How valuations of LIC compares with peers?
To begin with valuations of LIC, are much lower than most other private players at the current market price of Rs 905. In the insurance business valuations are done based on the embedded value rather than on the basis of price to earnings method. Some of the peers like HDFC Life, SBI Life and ICICI Prudential Life trade around 2 to 3 times their embedded value, after the recent fall in their share prices. The average market cap to enterprise value ratio of the three is 2.6 times. If we apply the average multiple, LIC is trading at a sharp discount. However, it is in line with the multiples commanded by global peers which are anywhere from 0.21 to 1.89. Hence, it is attractive to buy the stock, based on valuations, but then there are other things that we need to discuss apart from valuations. According to an HDFC Bank report the valuation of LIC is pegged at Rs 6.07 lakh crore, which is around 1.1 times its September 2021 Embedded Value (EV), i.e., the aggregate of its net asset value plus future discounted profits, of Rs 539,686 crore. This is at a significant discount compared to the Price/Embedded Value (P/EV) of its listed peers.

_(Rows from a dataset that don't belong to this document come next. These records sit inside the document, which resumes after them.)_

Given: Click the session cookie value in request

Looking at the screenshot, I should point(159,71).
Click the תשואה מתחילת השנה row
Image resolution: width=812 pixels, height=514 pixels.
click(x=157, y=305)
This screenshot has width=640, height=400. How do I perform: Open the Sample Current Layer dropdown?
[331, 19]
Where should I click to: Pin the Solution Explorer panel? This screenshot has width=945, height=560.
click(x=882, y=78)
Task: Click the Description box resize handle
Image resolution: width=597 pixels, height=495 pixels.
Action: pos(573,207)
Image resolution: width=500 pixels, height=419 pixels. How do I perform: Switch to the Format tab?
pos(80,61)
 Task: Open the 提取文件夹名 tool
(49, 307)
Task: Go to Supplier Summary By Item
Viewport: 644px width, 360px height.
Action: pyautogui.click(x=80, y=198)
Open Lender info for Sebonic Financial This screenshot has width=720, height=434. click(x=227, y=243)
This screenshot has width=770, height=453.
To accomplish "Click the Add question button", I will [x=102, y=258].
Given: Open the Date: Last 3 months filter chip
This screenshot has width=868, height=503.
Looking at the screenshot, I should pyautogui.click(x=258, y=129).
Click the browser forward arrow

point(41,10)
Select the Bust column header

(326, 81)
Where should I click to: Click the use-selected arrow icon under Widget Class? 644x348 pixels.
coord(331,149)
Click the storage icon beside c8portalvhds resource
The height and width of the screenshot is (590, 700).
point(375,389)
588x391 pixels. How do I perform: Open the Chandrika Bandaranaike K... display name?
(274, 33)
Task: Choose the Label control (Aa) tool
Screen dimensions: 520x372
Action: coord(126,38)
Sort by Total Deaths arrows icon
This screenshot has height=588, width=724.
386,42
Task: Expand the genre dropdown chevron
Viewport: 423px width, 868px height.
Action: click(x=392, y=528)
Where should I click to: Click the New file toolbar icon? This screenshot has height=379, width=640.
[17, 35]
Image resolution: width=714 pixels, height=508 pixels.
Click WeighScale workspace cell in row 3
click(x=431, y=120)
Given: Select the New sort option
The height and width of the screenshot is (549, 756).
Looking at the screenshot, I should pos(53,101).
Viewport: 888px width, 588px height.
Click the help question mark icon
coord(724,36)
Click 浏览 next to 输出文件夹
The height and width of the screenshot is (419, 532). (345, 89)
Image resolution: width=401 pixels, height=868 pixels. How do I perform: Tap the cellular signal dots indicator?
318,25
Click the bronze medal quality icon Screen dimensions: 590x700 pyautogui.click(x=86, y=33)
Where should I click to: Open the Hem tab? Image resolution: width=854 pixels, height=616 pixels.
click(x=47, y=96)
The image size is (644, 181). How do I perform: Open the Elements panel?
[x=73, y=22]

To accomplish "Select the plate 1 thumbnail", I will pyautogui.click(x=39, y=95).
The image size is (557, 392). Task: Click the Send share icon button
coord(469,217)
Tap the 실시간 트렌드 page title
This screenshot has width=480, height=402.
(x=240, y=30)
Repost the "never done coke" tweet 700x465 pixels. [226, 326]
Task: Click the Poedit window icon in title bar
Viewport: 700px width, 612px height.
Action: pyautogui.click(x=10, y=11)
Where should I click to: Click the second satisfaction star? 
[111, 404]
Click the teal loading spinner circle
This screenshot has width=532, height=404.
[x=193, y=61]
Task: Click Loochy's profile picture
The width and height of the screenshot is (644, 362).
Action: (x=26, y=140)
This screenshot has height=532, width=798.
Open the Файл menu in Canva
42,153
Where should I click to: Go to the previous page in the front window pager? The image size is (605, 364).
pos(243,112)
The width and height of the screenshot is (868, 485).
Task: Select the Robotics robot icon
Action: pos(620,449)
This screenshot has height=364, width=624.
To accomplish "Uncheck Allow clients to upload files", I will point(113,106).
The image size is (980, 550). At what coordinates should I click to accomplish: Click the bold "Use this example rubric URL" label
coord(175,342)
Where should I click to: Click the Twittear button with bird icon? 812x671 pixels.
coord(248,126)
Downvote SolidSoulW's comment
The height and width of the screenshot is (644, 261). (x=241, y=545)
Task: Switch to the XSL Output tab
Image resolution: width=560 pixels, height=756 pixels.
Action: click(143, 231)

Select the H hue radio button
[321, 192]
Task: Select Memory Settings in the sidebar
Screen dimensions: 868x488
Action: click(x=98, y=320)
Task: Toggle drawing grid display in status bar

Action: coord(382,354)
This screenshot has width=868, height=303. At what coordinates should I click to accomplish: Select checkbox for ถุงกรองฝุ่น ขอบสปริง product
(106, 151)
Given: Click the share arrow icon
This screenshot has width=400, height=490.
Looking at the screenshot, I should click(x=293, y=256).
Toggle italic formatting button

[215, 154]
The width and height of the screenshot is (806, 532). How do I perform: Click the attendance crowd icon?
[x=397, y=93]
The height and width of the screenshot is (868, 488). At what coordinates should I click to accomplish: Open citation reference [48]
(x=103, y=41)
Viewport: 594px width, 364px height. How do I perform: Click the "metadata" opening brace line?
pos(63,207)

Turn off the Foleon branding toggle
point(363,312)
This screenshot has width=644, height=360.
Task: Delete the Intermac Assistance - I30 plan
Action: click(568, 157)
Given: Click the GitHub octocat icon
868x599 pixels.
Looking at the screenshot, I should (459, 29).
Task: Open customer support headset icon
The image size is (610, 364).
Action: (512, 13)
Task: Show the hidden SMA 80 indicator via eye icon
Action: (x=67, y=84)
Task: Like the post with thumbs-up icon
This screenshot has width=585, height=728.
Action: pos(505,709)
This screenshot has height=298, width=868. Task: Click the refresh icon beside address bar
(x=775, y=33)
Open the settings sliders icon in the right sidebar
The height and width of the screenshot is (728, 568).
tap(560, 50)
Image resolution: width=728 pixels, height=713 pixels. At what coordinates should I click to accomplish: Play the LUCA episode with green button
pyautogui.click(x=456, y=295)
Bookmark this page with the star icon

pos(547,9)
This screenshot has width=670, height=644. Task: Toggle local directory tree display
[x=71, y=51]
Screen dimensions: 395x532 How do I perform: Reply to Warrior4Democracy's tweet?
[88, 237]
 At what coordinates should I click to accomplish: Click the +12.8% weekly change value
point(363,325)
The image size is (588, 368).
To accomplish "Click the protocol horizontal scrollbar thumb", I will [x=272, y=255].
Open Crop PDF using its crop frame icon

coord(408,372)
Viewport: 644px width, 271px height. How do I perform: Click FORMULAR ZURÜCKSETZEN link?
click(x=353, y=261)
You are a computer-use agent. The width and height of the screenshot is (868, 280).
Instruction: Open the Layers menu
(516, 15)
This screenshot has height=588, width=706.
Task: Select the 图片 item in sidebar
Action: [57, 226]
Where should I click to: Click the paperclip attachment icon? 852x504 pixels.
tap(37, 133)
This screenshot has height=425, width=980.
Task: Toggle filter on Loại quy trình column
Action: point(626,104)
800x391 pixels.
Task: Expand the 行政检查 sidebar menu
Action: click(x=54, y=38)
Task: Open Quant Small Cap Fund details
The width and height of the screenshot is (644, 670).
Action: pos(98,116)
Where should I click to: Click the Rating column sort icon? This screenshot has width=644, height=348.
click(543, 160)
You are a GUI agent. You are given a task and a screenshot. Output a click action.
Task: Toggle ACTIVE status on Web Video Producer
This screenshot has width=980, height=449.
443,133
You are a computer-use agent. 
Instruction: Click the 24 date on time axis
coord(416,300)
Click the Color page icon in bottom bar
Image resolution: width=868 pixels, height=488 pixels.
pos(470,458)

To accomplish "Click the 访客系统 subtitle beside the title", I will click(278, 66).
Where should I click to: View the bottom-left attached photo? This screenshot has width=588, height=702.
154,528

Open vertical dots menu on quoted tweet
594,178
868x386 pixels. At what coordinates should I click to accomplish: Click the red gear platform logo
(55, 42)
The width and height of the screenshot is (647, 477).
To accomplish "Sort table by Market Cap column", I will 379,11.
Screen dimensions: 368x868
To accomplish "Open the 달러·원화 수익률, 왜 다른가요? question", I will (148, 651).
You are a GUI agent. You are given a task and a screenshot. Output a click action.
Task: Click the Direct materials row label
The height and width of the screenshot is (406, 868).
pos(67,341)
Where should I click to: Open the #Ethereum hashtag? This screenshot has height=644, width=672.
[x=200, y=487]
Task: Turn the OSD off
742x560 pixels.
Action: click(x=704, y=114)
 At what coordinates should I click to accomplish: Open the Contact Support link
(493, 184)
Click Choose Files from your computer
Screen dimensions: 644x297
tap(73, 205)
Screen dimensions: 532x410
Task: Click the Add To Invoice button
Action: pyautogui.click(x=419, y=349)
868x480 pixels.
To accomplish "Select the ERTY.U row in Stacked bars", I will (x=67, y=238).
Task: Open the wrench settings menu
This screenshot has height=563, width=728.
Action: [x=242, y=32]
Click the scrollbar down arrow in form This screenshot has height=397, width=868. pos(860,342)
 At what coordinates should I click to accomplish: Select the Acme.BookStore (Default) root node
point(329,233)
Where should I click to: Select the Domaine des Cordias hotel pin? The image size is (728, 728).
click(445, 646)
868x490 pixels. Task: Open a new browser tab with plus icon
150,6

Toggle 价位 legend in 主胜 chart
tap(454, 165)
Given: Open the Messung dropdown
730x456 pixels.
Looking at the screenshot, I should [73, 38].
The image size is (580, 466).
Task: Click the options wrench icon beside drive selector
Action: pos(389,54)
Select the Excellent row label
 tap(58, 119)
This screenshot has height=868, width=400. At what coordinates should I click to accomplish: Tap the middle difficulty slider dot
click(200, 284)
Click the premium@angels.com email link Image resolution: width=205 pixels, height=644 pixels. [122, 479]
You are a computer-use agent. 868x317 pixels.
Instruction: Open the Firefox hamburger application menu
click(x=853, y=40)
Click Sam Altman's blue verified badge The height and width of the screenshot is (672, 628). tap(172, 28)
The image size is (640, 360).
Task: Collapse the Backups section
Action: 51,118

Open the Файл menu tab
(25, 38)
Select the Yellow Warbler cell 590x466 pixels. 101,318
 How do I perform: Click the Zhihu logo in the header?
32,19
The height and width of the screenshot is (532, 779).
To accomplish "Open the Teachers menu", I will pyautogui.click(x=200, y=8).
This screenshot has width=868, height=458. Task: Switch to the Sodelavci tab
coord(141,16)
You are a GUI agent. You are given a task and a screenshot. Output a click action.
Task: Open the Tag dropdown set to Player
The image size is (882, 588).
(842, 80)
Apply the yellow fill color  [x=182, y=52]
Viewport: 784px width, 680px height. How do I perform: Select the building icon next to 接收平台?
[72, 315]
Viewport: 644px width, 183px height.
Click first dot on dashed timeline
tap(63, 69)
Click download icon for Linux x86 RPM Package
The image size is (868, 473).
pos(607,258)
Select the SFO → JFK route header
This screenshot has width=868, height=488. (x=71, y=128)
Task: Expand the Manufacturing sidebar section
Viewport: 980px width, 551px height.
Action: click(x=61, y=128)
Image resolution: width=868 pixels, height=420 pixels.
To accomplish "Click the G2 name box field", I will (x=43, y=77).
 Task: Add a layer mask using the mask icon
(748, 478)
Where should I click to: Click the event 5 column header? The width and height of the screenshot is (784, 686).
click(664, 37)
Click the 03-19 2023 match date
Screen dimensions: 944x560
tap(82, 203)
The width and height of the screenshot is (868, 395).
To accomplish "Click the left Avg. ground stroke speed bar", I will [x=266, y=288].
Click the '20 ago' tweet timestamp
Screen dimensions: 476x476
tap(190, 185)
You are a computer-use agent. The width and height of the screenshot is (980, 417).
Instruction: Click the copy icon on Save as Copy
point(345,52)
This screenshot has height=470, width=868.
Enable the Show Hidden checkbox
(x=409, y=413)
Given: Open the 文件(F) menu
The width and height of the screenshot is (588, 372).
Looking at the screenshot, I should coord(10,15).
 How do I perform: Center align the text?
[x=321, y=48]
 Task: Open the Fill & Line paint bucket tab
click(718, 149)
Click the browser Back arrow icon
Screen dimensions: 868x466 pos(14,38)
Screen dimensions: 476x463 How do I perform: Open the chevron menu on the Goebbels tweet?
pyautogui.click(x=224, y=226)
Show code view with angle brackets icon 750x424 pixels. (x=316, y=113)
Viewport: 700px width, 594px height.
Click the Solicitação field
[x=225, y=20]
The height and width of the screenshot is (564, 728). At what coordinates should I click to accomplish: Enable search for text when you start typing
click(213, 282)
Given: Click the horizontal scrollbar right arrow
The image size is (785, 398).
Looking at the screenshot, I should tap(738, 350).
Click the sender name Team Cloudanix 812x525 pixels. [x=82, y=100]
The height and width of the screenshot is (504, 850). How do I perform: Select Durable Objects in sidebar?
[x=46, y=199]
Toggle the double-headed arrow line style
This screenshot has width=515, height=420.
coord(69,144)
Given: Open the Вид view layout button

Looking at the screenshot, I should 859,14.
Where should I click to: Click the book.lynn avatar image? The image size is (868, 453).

Other insurance players such as HDFC Life Insurance Company trades at 82 times its earnings, ICICI Prudential Life Insurance Company trades at 79 times, and SBI Life Insurance Company at 78 times.
The real problem for LIC is growth prospects
Having said that the question that always arises is for the valuations to sustain, there must be growth. According to reports, LIC has been losing market share, which is a matter of concern. Reports state that the Value of New Business margin of 9.9% in FY21 for LIC, is much lesser than compared to private players, who have VNB margins of 22-27% due to higher share of participation and group products.The markets, these days are focusing more on a growth story and not on a value story. So, if they see growth stocks, they are even willing to pay a heavy premium, even if it is loss making. In short, if the markets do not see growth, we have a problem.
Our simple take on the stock is that at a listing price of Rs 905, the shares of LIC are cheap, however, if the insurance behemoth loses market share, that would become a problem.
Just hold the shares of LIC and avoid a buy or a sell on the stock
Also, in the past we have seen that government companies receive a poor discounting on the bourses and that could be for the LIC stock as well. For example, REC and PFC are trading at a p/e of just 2 to 3 times, despite a strong dividend yield of 8 to 9%. Companies like Coal India, Mazgaon Dock, Cochin Shipyard, NTPC are all near monopoly businesses, but, barely receive a strong discounting on the bourses, despite solid dividend track record. This is going to certainly be a problem for the company going forward.
We believe at the current market price of 905, the LIC Stock is more of a hold and not a buy or a sell. In the next few years, we do not expect stupendous returns from the LIC Stock, but, nominal returns. That again is a factor of market sentiments, which would be crucial. The government has done a good job in offering at cheap valuations, growth would remain crucial for the stock to succeed.